O Protagonismo Feminino na Enfermagem Brasileira e os Desafios para a Valorização da Profissão
Mulheres que transformam vidas e enfrentam barreiras estruturais em uma das profissões mais essenciais da saúde
Falar de enfermagem no Brasil é, essencialmente, falar de mulheres. Elas representam cerca de 85% da categoria, segundo o Conselho Federal de Enfermagem. Para muitas profissionais, a atuação é uma escolha movida pela vontade de impactar vidas nos momentos mais vulneráveis. Ao longo da trajetória profissional, muitas enfermeiras ampliam o olhar para além do cuidado assistencial e passam a atuar também na transformação de estruturas.
Essa história de protagonismo tem raízes profundas. No cenário internacional, Florence Nightingale lançou as bases da enfermagem moderna ao organizar o cuidado e defender condições mais dignas nos hospitais, com destaque para a participação da Guerra da Crimeia (1854) e fundação da primeira Escola de Enfermagem da Inglaterra. No Brasil, Anna Nery tornou-se símbolo de coragem e dedicação ao atuar como voluntária na Guerra do Paraguai (1864-1870), sendo reconhecida como fundadora e patrona da enfermagem brasileira. Ambas pavimentaram o caminho para gerações de mulheres que, até hoje, sustentam e reinventam a profissão.
Mesmo em maioria, muito do trabalho das enfermeiras permanece invisível. Pouco se fala sobre o raciocínio clínico constante por trás de cada decisão, sobre a vigilância contínua que identifica alterações antes que se tornem emergências ou sobre a gestão de riscos que acontece nos bastidores. A enfermagem organiza fluxos, lidera equipes e sustenta tecnicamente a segurança do paciente. Essa responsabilidade silenciosa é um dos pilares do sistema de saúde.
Também não se veem as ausências e os impactos pessoais. A mãe que troca uma data importante por um plantão; a profissional que, mesmo emocionalmente abalada por situações difíceis, mantém uma postura firme para transmitir confiança; a mulher que encerra uma jornada intensa e inicia outra em casa. Existe uma entrega emocional profunda na enfermagem, ao lidar diariamente com dor, medo, urgência e expectativa.

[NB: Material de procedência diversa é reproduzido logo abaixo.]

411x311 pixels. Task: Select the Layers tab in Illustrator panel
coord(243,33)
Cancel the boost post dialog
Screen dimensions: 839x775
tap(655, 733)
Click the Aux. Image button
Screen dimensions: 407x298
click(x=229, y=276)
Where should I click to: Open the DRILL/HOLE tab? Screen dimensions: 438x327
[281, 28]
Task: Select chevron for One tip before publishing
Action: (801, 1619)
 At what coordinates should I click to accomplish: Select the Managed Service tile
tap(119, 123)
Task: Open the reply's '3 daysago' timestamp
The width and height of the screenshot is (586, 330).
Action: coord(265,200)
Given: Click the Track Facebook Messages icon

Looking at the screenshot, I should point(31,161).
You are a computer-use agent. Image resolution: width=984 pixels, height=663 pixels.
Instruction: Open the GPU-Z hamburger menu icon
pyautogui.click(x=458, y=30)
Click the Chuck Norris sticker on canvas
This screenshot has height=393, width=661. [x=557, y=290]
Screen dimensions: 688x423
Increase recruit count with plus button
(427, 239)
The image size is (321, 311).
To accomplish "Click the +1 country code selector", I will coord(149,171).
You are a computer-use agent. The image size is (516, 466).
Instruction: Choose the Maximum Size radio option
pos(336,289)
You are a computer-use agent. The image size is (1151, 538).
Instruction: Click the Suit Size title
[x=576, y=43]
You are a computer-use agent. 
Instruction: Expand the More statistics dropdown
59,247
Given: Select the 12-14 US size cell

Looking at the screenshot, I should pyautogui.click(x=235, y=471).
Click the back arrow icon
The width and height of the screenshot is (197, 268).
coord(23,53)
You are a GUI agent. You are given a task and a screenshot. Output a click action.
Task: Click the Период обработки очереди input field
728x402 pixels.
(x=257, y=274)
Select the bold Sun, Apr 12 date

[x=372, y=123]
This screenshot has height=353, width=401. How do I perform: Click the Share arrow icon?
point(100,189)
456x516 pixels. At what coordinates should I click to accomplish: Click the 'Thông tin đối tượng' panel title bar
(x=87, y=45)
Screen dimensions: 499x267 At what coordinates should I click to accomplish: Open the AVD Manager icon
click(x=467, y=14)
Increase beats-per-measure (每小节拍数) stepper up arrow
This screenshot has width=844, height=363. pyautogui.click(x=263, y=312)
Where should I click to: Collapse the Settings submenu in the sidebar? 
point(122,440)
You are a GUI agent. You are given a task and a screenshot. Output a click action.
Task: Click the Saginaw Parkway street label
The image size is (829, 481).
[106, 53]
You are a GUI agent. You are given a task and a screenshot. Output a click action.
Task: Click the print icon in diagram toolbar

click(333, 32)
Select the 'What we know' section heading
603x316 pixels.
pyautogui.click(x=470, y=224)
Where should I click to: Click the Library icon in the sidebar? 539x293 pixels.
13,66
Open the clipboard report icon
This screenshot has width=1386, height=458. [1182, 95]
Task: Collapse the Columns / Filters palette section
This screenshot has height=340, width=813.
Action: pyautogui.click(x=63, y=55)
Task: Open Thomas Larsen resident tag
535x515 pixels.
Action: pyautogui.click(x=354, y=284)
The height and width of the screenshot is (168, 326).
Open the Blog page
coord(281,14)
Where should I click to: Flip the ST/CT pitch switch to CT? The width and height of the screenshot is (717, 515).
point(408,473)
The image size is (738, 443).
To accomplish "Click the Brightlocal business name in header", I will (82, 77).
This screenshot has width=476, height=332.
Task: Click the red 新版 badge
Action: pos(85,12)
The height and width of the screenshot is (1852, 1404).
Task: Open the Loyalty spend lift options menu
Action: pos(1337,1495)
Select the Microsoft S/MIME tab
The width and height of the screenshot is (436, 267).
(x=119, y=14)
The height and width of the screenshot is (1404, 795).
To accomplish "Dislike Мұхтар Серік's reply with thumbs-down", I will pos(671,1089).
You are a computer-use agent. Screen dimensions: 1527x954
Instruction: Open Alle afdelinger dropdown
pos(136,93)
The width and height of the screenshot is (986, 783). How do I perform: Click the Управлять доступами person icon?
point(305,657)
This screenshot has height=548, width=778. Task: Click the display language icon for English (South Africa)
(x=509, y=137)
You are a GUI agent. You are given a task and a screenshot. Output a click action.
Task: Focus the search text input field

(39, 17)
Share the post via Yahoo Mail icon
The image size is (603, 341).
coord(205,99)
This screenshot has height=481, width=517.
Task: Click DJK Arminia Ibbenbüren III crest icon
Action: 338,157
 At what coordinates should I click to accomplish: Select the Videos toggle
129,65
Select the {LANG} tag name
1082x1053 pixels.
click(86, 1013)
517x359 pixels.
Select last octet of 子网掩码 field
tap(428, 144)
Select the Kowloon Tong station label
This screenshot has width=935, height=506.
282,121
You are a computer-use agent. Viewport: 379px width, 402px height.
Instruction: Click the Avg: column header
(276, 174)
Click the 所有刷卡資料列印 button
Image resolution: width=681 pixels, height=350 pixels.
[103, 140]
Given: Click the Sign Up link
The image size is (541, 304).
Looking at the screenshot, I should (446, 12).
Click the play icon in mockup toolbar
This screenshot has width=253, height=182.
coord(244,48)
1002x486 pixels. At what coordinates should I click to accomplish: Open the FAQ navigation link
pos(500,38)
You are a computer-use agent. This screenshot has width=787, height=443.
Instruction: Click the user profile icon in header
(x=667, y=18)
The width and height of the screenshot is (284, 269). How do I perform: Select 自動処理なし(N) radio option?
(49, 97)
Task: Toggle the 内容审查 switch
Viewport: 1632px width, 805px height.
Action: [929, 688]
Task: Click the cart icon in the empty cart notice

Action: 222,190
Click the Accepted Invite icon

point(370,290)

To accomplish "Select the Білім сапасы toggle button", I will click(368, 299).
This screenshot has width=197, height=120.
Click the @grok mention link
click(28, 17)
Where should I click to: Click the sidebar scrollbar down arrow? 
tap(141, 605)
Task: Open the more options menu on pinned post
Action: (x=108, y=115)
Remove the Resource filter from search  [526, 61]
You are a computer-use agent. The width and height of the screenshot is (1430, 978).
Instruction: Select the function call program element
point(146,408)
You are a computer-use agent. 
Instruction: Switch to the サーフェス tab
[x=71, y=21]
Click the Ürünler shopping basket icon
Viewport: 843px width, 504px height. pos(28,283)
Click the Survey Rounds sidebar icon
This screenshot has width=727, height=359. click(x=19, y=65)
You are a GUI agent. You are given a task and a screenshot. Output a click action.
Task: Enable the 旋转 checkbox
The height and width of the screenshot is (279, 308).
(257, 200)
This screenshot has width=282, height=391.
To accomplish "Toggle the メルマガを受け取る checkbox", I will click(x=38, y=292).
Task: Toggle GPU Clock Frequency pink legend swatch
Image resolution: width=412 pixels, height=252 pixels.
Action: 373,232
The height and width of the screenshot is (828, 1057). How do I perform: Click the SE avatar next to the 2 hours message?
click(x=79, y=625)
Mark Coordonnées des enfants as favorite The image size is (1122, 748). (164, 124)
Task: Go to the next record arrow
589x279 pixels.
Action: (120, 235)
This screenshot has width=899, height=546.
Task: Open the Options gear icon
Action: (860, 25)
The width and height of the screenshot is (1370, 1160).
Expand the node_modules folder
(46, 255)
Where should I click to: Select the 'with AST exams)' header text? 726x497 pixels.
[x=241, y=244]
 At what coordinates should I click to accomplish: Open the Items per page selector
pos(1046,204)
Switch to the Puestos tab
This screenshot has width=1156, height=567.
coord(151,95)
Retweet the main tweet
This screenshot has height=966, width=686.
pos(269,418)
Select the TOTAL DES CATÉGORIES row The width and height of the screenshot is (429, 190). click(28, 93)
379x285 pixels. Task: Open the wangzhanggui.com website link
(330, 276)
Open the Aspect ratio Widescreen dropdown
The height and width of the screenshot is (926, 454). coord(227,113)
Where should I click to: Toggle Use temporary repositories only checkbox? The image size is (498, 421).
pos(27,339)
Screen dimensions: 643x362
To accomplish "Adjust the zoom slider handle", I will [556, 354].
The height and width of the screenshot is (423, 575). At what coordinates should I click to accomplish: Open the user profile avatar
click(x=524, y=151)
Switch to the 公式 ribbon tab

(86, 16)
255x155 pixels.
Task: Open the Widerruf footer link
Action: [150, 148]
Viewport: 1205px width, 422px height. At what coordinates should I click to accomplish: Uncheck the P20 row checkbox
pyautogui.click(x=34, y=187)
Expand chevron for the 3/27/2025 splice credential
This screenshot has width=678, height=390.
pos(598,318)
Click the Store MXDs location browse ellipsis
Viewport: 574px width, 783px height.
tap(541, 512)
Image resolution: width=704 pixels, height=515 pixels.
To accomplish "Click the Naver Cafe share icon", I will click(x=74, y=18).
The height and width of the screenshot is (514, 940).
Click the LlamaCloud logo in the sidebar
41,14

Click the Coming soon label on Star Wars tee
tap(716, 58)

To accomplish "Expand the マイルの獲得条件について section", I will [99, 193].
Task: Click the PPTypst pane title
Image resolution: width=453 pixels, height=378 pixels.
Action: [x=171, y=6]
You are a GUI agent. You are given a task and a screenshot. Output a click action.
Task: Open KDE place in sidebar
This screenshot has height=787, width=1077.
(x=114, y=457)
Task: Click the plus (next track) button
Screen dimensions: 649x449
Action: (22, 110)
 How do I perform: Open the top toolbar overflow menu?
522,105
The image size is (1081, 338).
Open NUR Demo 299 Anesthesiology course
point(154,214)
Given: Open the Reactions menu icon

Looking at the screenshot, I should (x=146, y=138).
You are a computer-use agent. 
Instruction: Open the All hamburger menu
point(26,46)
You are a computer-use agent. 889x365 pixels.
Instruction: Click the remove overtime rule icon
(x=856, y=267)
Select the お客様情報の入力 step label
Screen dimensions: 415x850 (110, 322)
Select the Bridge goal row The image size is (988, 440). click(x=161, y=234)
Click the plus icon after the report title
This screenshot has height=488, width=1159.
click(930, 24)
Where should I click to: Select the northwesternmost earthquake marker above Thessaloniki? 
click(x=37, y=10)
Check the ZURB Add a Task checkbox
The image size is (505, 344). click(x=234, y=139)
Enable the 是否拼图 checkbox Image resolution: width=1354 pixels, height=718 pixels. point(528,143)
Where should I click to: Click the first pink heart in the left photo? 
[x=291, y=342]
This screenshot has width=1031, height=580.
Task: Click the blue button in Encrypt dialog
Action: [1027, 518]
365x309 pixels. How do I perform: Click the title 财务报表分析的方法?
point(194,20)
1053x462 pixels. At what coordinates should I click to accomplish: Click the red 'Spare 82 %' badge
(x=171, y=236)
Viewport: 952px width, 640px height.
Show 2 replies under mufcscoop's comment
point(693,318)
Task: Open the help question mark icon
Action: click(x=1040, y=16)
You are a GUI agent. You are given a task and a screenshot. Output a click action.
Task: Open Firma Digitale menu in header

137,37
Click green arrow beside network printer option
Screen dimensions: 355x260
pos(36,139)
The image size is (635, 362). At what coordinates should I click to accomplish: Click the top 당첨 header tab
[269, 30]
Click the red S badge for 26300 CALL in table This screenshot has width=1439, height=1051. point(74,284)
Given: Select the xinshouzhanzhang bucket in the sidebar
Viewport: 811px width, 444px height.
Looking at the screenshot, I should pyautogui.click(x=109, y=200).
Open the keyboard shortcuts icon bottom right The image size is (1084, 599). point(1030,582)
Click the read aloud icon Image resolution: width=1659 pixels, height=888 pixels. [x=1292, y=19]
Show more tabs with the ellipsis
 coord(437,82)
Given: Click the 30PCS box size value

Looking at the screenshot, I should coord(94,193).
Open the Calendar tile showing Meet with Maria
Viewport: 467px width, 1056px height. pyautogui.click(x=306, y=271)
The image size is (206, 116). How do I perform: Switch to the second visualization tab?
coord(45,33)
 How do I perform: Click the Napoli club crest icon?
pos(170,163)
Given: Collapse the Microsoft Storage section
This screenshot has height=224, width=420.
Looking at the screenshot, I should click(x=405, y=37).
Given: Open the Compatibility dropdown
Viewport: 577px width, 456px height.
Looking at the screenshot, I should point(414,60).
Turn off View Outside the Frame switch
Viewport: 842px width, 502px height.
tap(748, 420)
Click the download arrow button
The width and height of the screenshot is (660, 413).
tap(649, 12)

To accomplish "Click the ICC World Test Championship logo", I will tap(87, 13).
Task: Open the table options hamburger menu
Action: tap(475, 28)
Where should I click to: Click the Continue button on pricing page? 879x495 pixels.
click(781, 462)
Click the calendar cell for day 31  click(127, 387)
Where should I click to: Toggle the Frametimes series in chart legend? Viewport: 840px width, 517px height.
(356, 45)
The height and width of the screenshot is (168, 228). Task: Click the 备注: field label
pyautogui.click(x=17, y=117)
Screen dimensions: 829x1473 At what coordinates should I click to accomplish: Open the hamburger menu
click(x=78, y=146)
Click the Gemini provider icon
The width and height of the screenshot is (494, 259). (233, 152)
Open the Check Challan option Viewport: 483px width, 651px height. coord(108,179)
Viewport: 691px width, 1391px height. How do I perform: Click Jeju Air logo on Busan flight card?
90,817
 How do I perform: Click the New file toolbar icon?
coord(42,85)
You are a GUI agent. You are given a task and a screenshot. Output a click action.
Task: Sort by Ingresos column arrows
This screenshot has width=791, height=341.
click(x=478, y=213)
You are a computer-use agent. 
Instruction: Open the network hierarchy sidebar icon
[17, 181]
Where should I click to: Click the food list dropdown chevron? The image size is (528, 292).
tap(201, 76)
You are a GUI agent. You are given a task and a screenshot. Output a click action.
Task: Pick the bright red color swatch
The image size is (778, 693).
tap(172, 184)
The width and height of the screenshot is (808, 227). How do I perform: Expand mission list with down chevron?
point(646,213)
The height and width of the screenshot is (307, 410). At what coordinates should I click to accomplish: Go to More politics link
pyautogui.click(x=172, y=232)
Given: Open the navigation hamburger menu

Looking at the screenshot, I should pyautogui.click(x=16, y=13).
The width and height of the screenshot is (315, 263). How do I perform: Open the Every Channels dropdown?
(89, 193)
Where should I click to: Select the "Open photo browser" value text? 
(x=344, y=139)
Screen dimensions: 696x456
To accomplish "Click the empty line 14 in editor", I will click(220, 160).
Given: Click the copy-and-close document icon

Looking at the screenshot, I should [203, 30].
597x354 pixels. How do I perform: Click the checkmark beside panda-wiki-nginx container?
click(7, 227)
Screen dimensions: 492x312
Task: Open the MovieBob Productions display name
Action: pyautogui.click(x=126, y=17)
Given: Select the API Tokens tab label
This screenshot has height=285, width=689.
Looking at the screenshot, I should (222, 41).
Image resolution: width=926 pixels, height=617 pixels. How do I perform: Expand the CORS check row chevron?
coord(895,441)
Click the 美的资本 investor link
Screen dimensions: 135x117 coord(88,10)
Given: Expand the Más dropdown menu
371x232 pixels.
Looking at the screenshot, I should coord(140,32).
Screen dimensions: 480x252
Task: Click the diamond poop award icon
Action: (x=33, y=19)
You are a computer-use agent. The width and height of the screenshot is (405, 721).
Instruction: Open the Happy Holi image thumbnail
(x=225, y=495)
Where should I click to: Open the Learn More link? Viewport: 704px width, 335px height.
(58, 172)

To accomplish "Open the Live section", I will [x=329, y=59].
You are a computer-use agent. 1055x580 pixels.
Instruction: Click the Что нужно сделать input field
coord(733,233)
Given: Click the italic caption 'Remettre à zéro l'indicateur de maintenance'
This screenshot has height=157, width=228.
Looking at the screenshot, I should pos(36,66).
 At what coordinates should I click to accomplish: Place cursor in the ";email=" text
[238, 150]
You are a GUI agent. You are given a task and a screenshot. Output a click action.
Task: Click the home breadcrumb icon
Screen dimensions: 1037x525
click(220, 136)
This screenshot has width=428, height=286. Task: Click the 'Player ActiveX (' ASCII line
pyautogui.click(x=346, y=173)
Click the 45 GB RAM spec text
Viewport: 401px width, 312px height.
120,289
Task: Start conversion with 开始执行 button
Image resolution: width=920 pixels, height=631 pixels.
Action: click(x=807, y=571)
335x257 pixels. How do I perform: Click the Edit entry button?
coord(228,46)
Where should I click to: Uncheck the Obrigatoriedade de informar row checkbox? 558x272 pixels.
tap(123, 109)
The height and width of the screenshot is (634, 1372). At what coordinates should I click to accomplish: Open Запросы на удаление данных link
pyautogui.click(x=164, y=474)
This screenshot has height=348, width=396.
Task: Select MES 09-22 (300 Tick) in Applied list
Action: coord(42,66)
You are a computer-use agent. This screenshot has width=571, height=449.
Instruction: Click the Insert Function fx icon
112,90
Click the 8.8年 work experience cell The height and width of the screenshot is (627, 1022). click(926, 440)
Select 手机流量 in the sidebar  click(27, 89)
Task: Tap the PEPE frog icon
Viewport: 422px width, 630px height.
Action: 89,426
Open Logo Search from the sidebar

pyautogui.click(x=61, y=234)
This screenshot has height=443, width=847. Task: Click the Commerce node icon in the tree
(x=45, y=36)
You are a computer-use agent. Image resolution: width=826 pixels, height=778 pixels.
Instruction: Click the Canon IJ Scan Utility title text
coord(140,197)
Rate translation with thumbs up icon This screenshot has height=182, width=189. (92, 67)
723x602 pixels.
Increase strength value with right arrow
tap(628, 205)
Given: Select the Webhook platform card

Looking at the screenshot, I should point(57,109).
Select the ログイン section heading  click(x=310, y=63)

Quando se fala em valorização, os desafios estruturais ainda são evidentes. A assistência funciona 24 horas por dia, o que demanda escalas extensas e alta disponibilidade deste profissional. Esse modelo exige planejamento, organização e políticas que equilibrem qualidade assistencial e bem-estar da equipe.
A enfermagem atua diretamente na segurança do paciente e na gestão do cuidado e de pessoas, e esse impacto precisa estar refletido em políticas de desenvolvimento e valorização. O ambiente assistencial envolve pressão, decisões rápidas e contato frequente com situações sensíveis, por isso, estratégias institucionais voltadas ao cuidado do cuidador tornam-se cada vez mais necessárias.
A educação continuada é outro eixo fundamental, já que a enfermagem evoluiu cientificamente e tecnicamente, e a qualificação permanente fortalece tanto o profissional quanto o sistema de saúde.
Sob a perspectiva de gênero, é importante reconhecer que a enfermagem, por ser majoritariamente feminina, carrega reflexos históricos da forma como o trabalho de cuidado foi percebido socialmente. Ao mesmo tempo, há um movimento crescente de mulheres ocupando espaços de liderança, ampliando voz, influência e participação estratégica na saúde.
Cuidar também é liderar, além de ser um compromisso ético com a vida. E, por trás de cada profissional de enfermagem, existe uma mulher forte, preparada e resiliente, que não apenas cuida, mas transforma vidas todos os dias.
Dar visibilidade e organização ao trabalho da enfermagem é uma forma concreta de valorização, pois reconhecer o protagonismo feminino e enfrentar os desafios estruturais da profissão são passos essenciais para fortalecer a saúde no Brasil.